◆ LISTA DE TAREAS ◆
1. Traduce al inglés esta oración del fragmento sobre la ganadería Los Marañones: «Los Santa Colomas pastan en esas laderas.»
2. Reanuda el fragmento sobre la ganadería Los Marañones a partir de su última oración.

◆ FRAGMENTO DEL DOCUMENTO ◆
##########

EL PARAISO DE LOS MARAÑONES

Jesús Enrique Colombo,  César Vanegas y  Eduardo Graterol

Fortunato González Cruz 

Presidente del Círculo Taurino Amigos de la Dinastía Bienvenida. Capítulo Venezuela 
Cuando despuntaba el día comenzamos el viaje por la fragosa y empinada vía que parte de la aldea Estanques, sube abriendo a la vista el paisaje de los llanos de El Anís y de La Alegría, nos enseña Chiguará como colocado en un púlpito, trastumba la primera cumbre para bajar a El Molino, uno de los pueblos encantados del sur merideño, sube hasta alcanzar la altura del llamado Páramo del Motor, porque en una anchura del camino le hicieron un pedestal al motor que movió el primer jeep que llegó a Canaguá. Allí debería colocarse un monumento a Eustorgio Rivas, quien manejaba aquel vehículo con un montón de gente atrás empujando cuando era necesario, la más de las veces.

A la entrada de “Los Marañones” hay dos galpones y allí mismo unos corrales, un brete y el embarcadero de las reses. En los corrales estaban dos toros bravos y un pequeño grupo de personas que hacían lo necesario para meterlos en el brete, despuntarlos  y conducirlos a los corrales y chiqueros de la placita de tientas. Allí se afanaban el propietario de la finca, Jesús Colombo y su hijo Jesús Enrique, el veterano torero de Seboruco César Vanegas, el torero subalterno Eduardo Graterol y algunos trabajadores. En aquellas alturas donde la neblina baja a lamer el kikuyo y jugar al escondite con las reses, presenciamos cómo Jesús Enrique Colombo, nuestro gran torero, que se asoma como una esperanza de tornar a los gloriosos tiempos de los Girón, demostraba su maestría en la sencillas faenas del campo y le hizo un bozal al caballo, enhebró las poleas del brete, despuntó los toros, corrió tras ellos al salir de los cajones hacia los corrales. Diligente y atento, estaba en todo y era el primero en acudir para ayudar a los demás y templar una cabuya, o abrir y cerrar una puerta.

Los Santa Colomas pastan en esas laderas. La ganadería “Los Marañones” sigue siendo la realización del sueño de Andrés y Graciela Velutini, con su casa andina construida con amor y buen gusto, con sus rosas y sus hortensias, sus placas que recuerdan tardes de gloria y ese aire encantado que huele al perfume de los fundadores de “Agua Miel”. En aquel vergel del Páramo de la Quebrada del Barro, en la divisoria de aguas de El Molino y Canaguá, se desarrollan nuevos proyectos que revalorizan el lugar y tienden a asegurar la continuidad de la obra fundadora de André Velutini y la ganadería del encaste salmantino. Los Belandria saben de eso porque guardan los valores de la estirpe que alguna vez se vino de Bailadores a aquellos ventisqueros, en sus venas hierve  la pasión taurina, conocen  la técnica y escuchan buenos consejos para tomar las decisiones más convenientes. Nos hablan con entusiasmo de sus planes y proyectos, de cómo hacer sostenible el mantenimiento de la ganadería brava y su mejoramiento genético.

##########

[Entradas de señalamiento en documentos y capturas de pantalla]
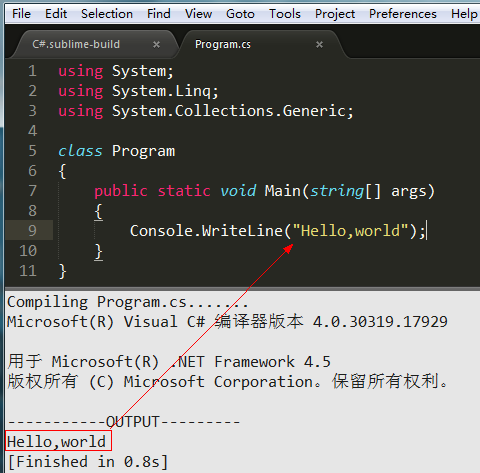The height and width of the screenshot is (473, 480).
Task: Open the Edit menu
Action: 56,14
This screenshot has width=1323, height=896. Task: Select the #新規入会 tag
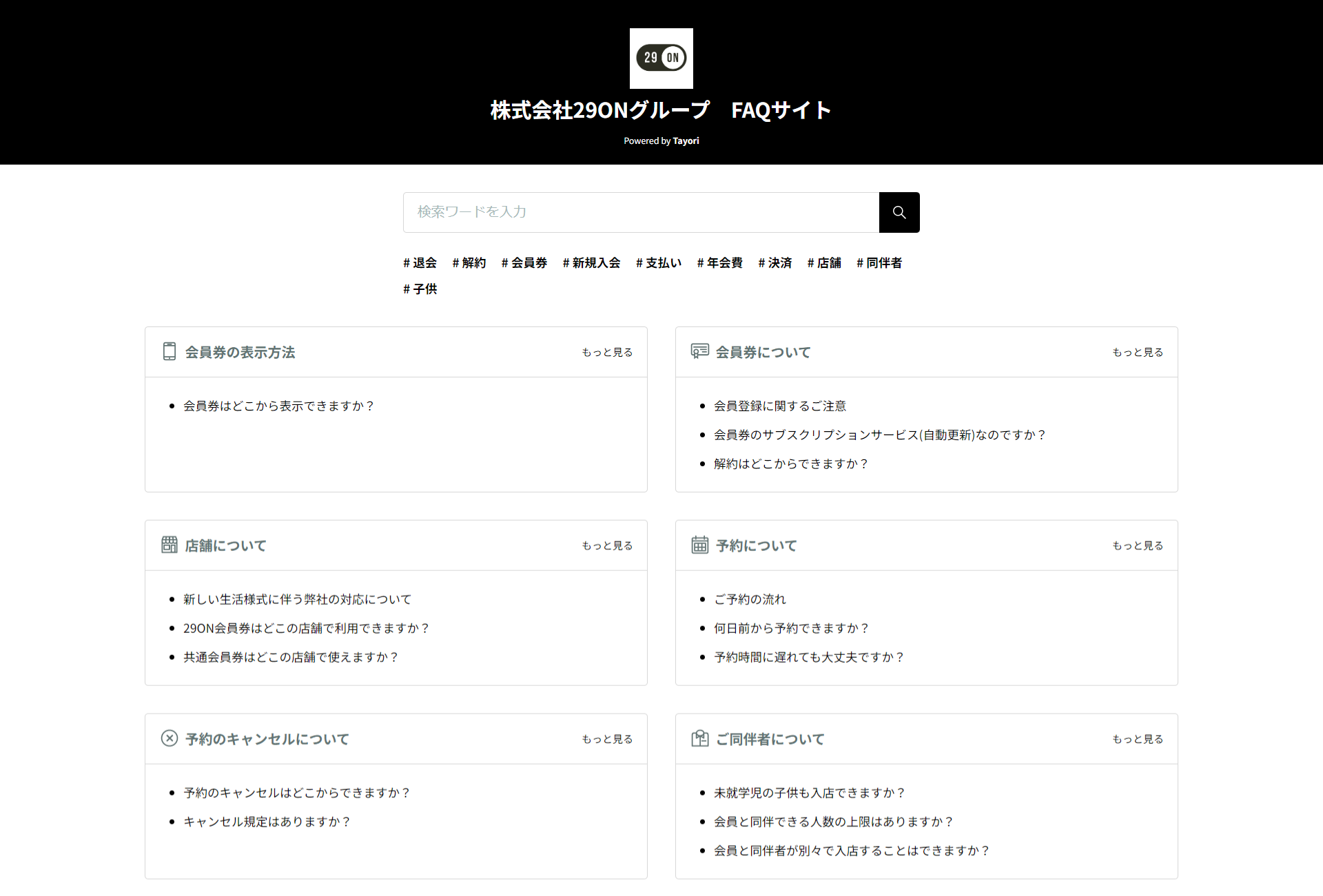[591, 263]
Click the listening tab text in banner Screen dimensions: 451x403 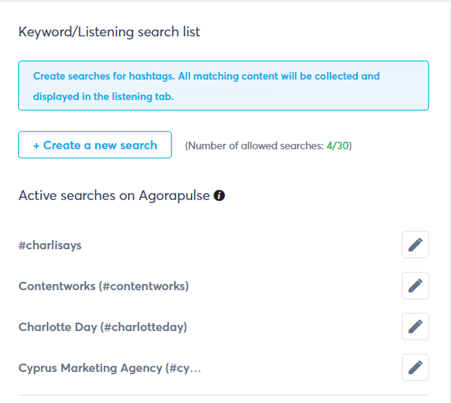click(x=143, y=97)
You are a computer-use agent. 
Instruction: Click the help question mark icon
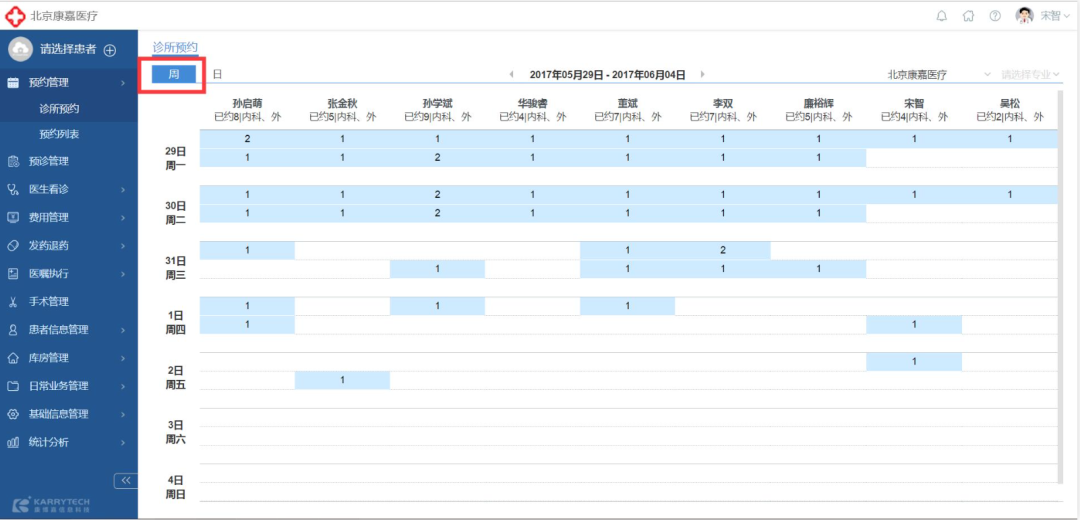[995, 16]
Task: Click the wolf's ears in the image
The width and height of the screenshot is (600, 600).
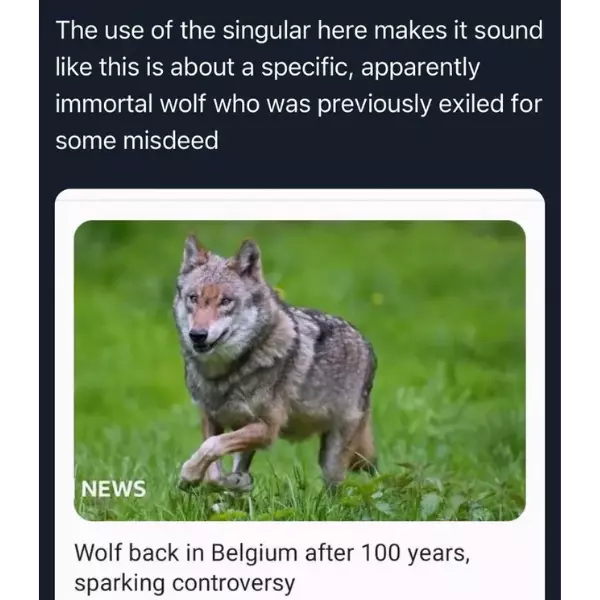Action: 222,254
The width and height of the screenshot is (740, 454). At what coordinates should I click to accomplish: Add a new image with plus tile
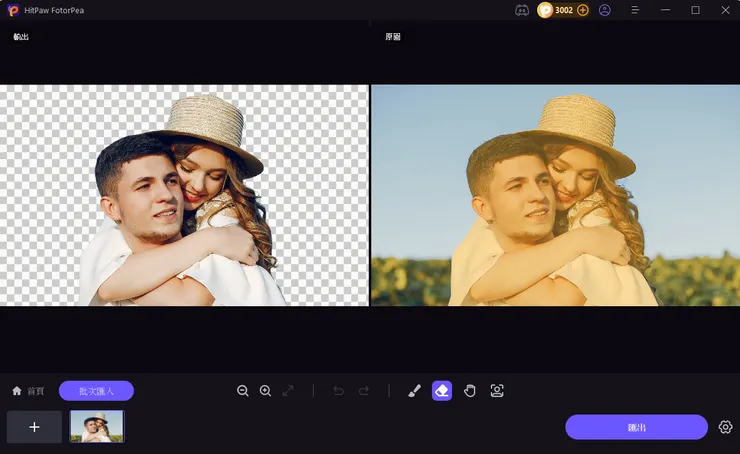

##########

◆ RESPUESTAS POR TAREA ◆
1. The Santa Colomas graze on those slopes.

2.
Cuando contemplábamos el paisaje de la selva nublada andina con sus esbeltas maporas, adornada con las argentas perlas de los yagrumos,  tachonado de potreros, mi colega en la alcaldía de Mérida Carlos Belandria comentó: “esto es un paraíso”. Participábamos en la brega de meter los toros, novillos y vaquillas en los corrales de la más coqueta placita de tientas, ateridos de frío y deslumbrados por aquellos momentos de tanta  complacencia y valor estético. 

Completadas las tareas, todos estaban embadurnados de barro. Los toreros vistieron de campero y luego vino el despliegue de la bravura de las reses y el arte de los toreros. El de Jesús Enrique Colombo se manifiesta en el temple, ese apasionante ritmo lento, tenue, sublime, con energía y gracia como un aria de Bach o un cante por soleares. Jesús Enrique Colombo comprende el carácter del animal, busca el terreno, se para y manda con un sentido e intuición que me recuerda alguna tienta con Enrique Ponce. Monta el caballo y pica con presión. Y la espada fulminante ahorra la agonía. Comparte generoso su entrenamiento con Luis Rosales y Christian Rondón, muchachos de la escuela taurina de Mérida llenos de ilusión y hambre de aprender.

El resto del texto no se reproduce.